• Your instructions
Starting with the line that includes "Given: Tap the", write out every remaining line of the records below exactly as it appears, leaving out any images.

• Supplied data
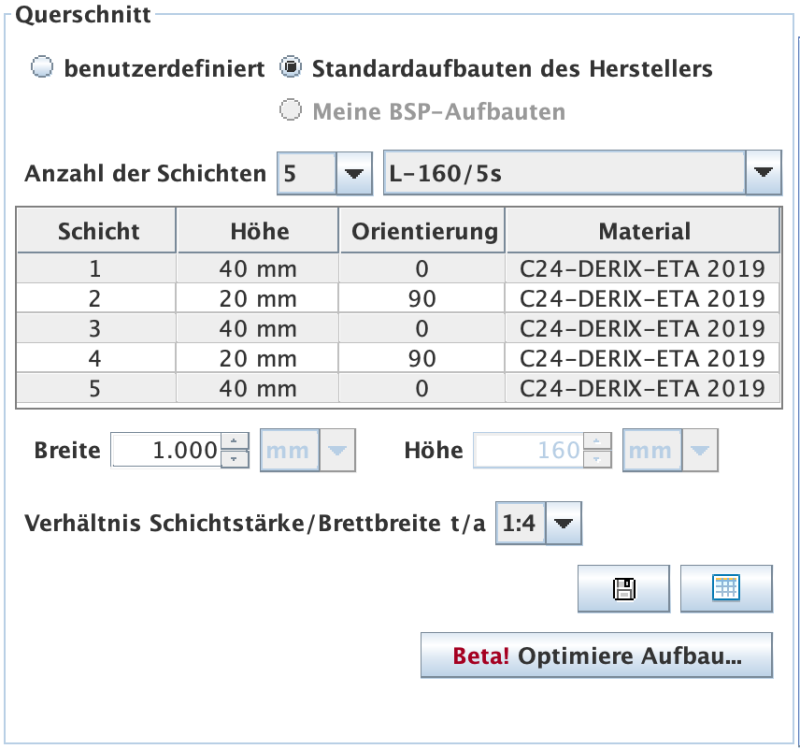Choose Standardaufbauten des Herstellers option
The height and width of the screenshot is (749, 800).
pyautogui.click(x=289, y=68)
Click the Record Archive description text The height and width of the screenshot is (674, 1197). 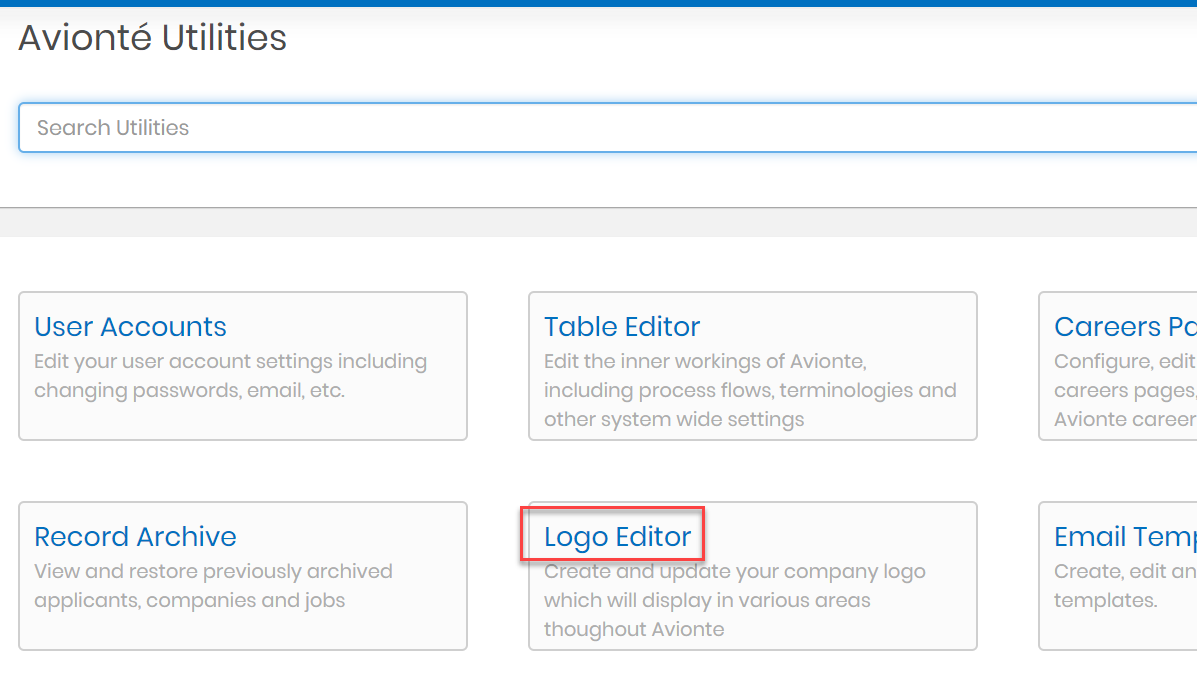tap(212, 586)
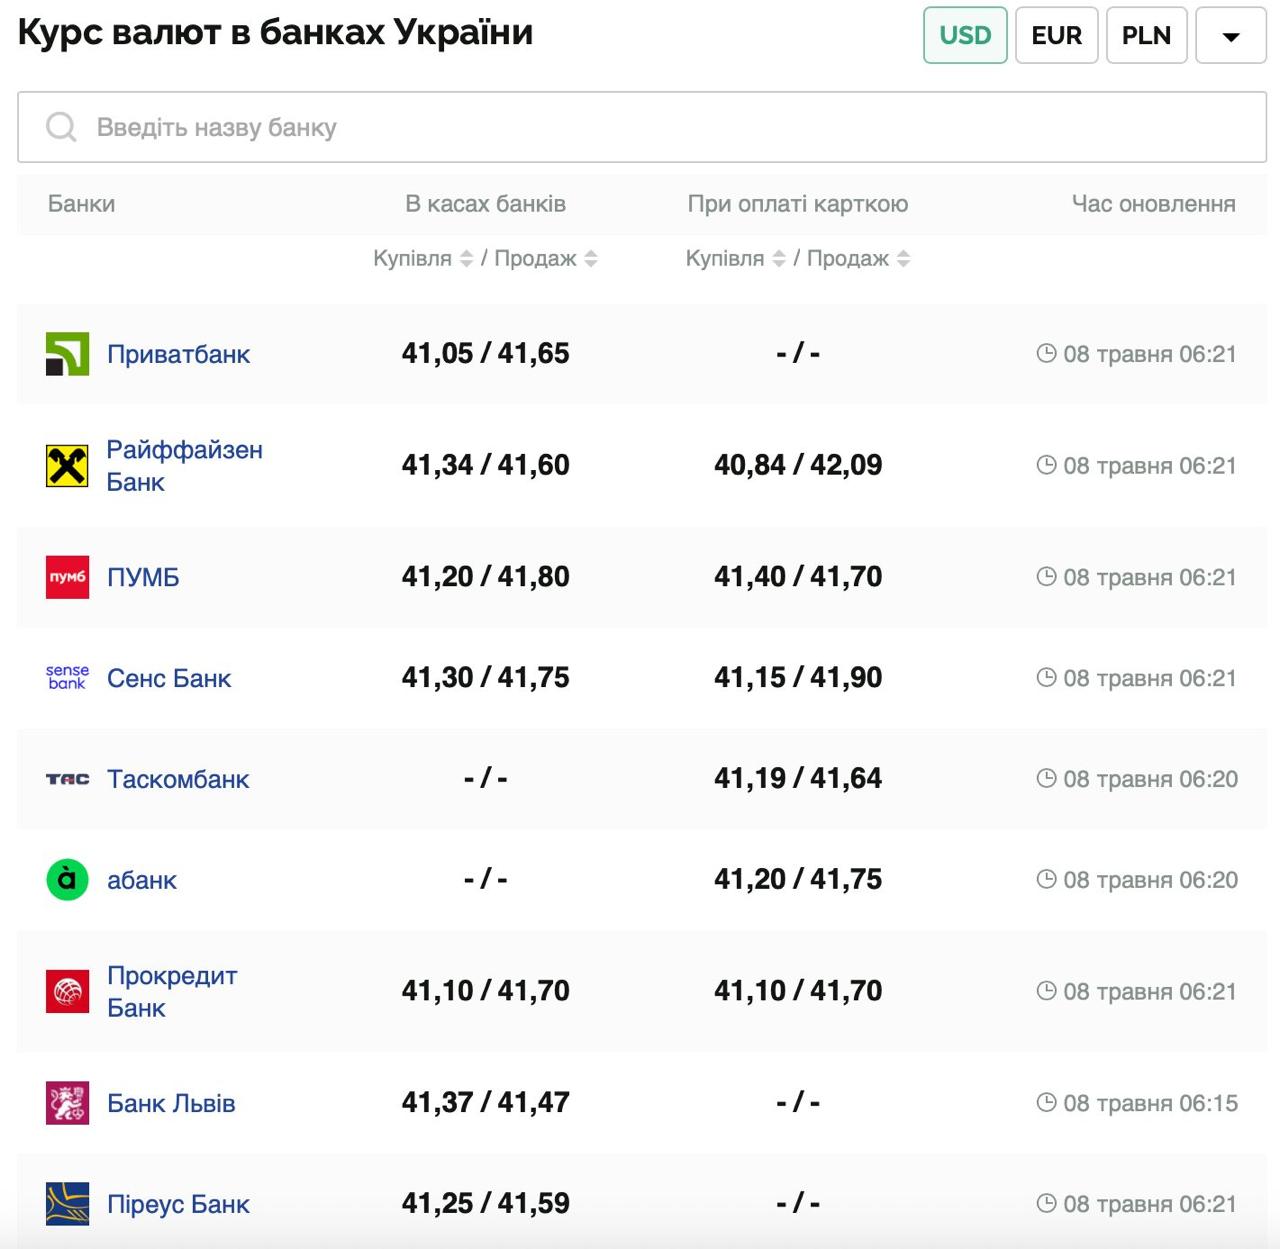Click the Privatbank logo icon
This screenshot has height=1249, width=1280.
[x=67, y=354]
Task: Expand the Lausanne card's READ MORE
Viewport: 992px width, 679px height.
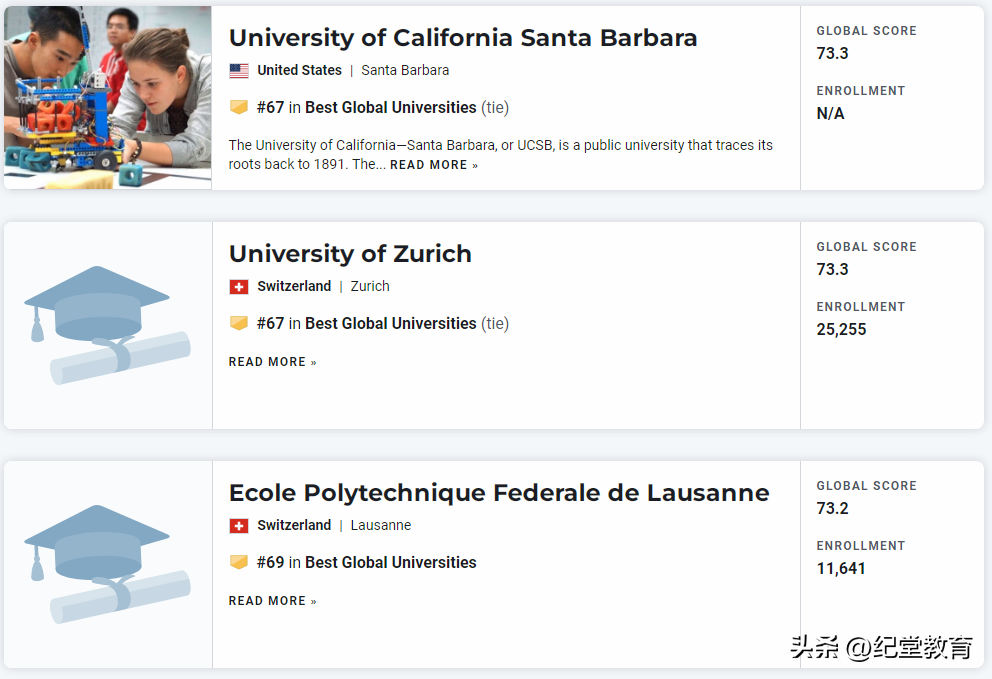Action: point(272,601)
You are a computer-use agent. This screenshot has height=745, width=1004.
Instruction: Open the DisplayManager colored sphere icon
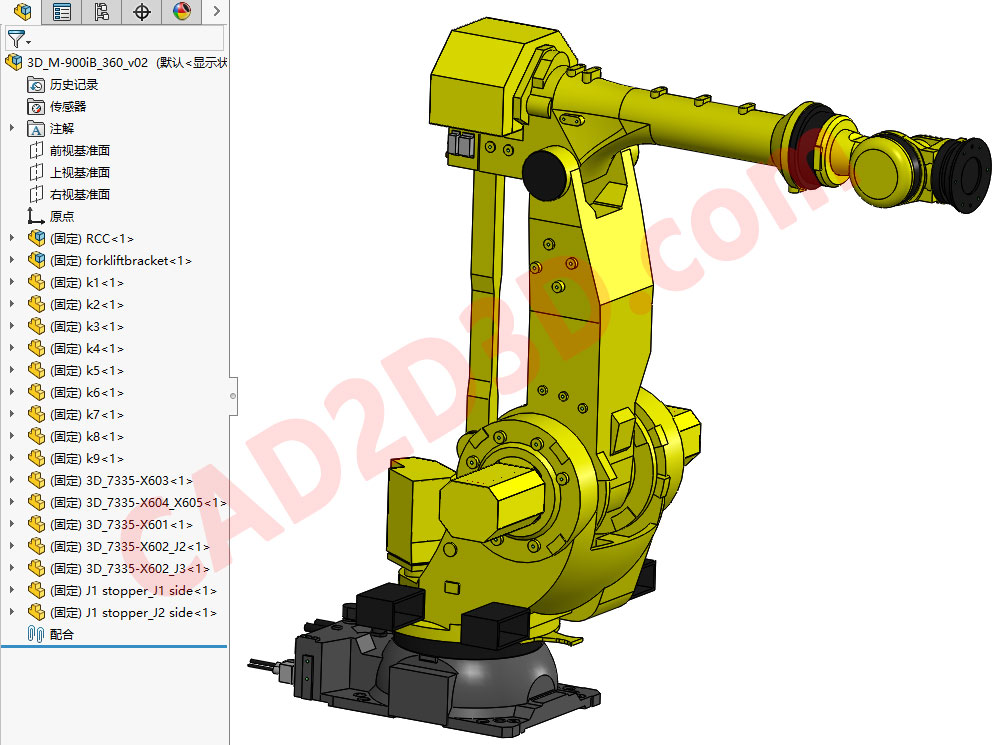[181, 12]
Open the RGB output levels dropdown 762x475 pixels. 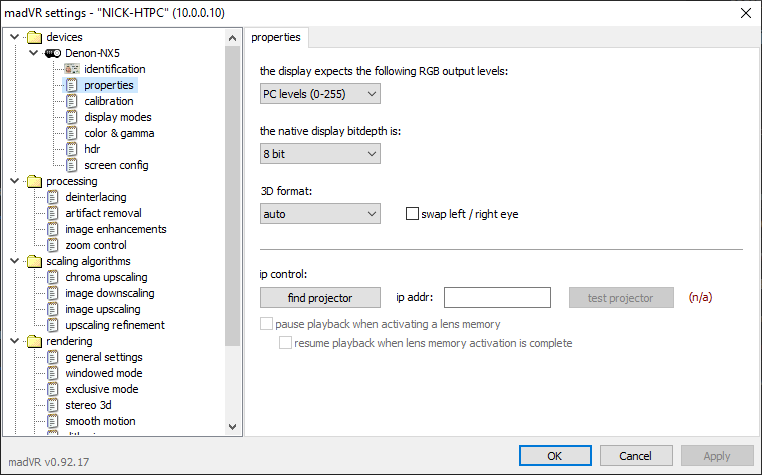point(320,93)
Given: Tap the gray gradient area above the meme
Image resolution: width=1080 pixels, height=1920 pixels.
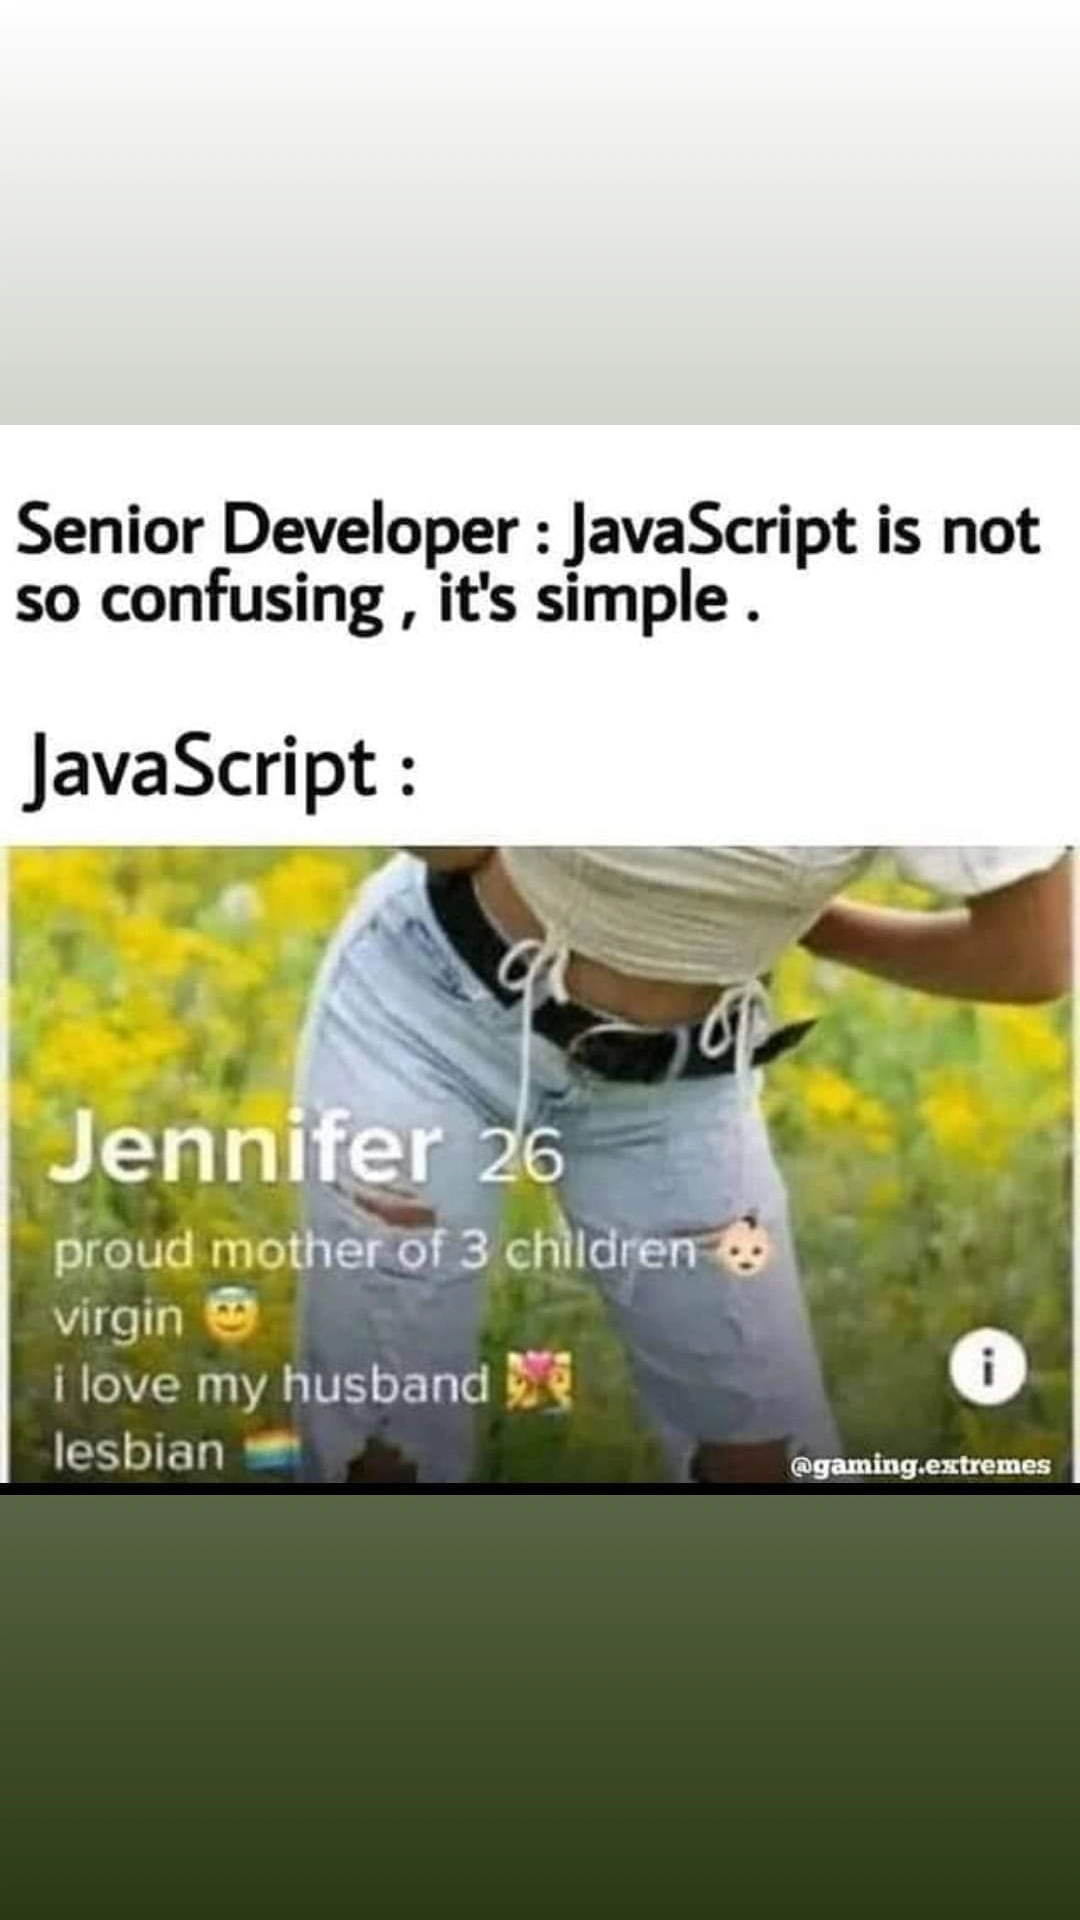Looking at the screenshot, I should (540, 212).
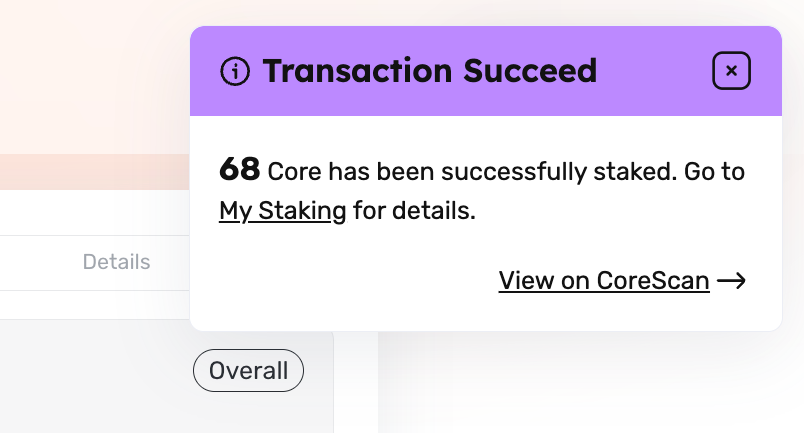Screen dimensions: 804x433
Task: Click the Details column label
Action: click(116, 262)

• Solution to the exercise
Given: Tap the gray gradient area above the meme
Image resolution: width=1080 pixels, height=1920 pixels.
Looking at the screenshot, I should (540, 212).
Screen dimensions: 804x433
Task: Click the Details column label
Action: click(116, 262)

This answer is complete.